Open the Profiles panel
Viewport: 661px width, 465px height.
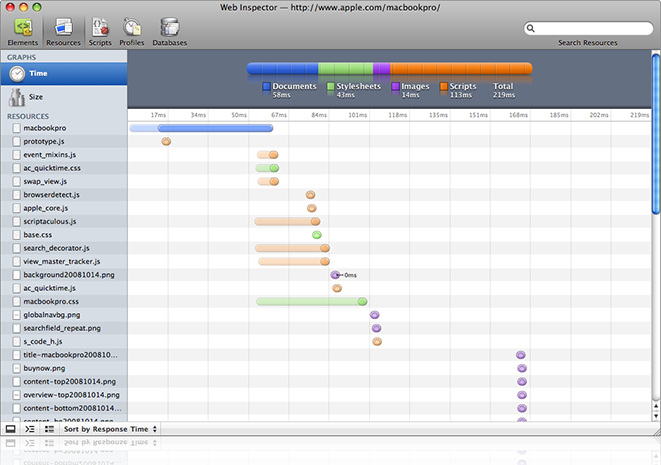point(132,31)
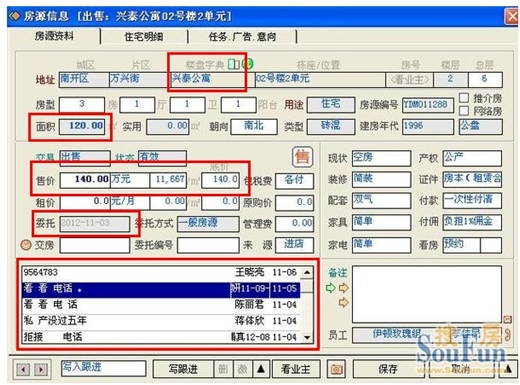
Task: Open the 楼盘字典 book icon
Action: click(x=234, y=64)
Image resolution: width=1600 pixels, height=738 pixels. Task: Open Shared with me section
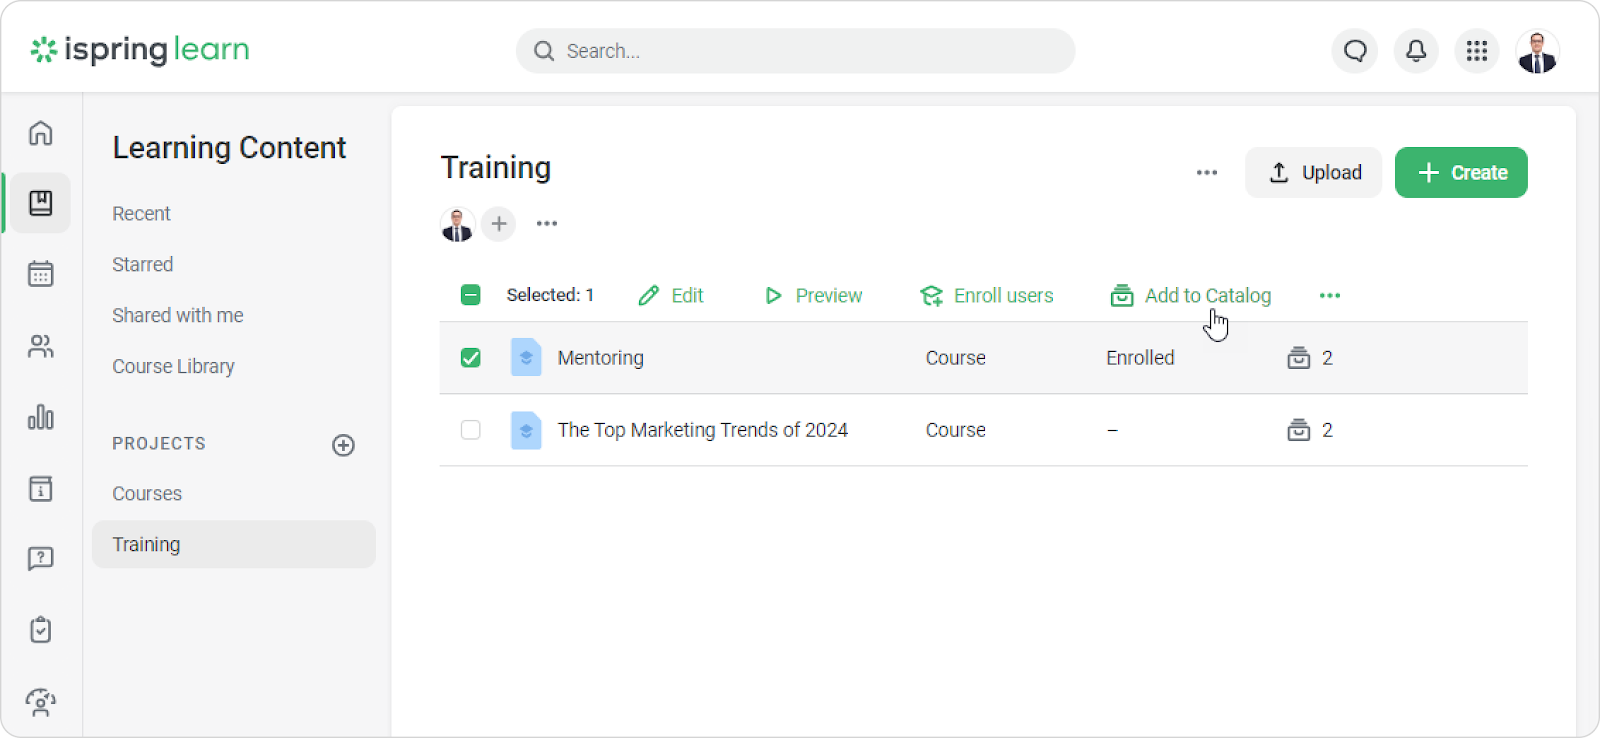click(x=178, y=315)
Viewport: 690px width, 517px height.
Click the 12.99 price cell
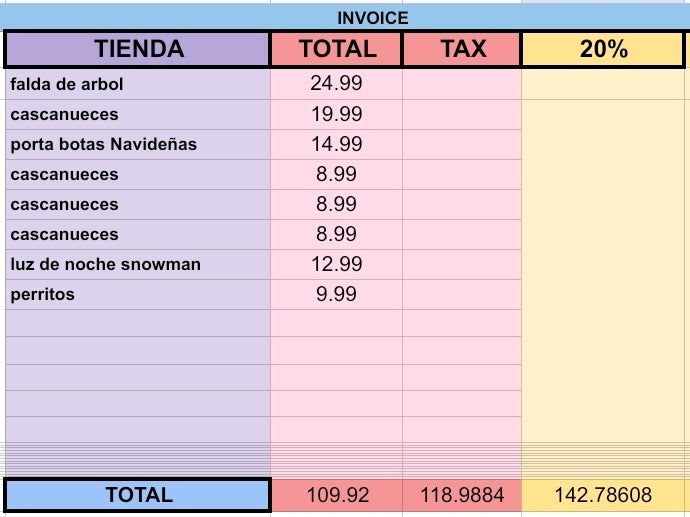(336, 264)
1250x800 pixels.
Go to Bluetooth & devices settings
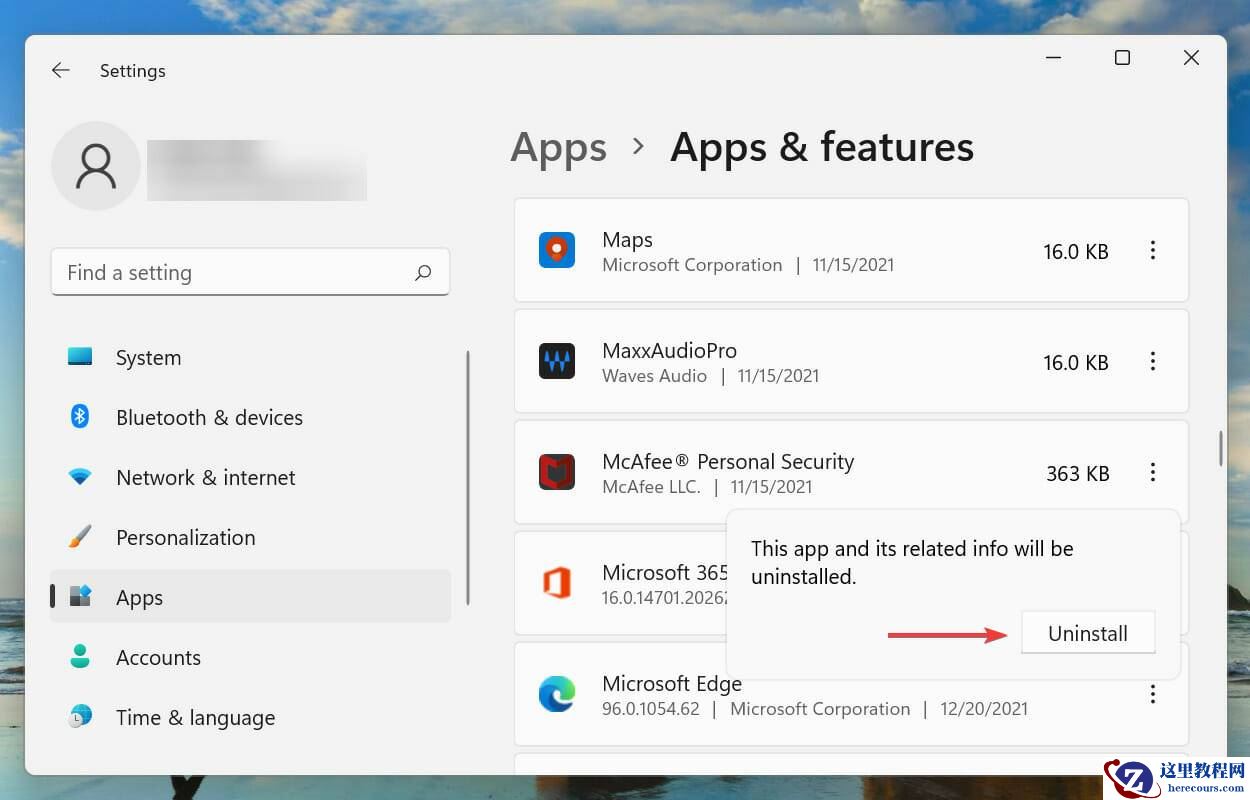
- - - - -
> Aim of the task: What you give back should match the entries above exactly, except that pictures are dropped.

> Exercise response:
Open the Profiles panel
Viewport: 661px width, 465px height.
point(132,31)
Task: Open the 楼盘字典 book icon
Action: click(x=234, y=64)
Image resolution: width=1600 pixels, height=738 pixels. Task: Open Shared with me section
click(x=178, y=315)
Viewport: 690px width, 517px height.
Click the 12.99 price cell
(336, 264)
1250x800 pixels.
Go to Bluetooth & devices settings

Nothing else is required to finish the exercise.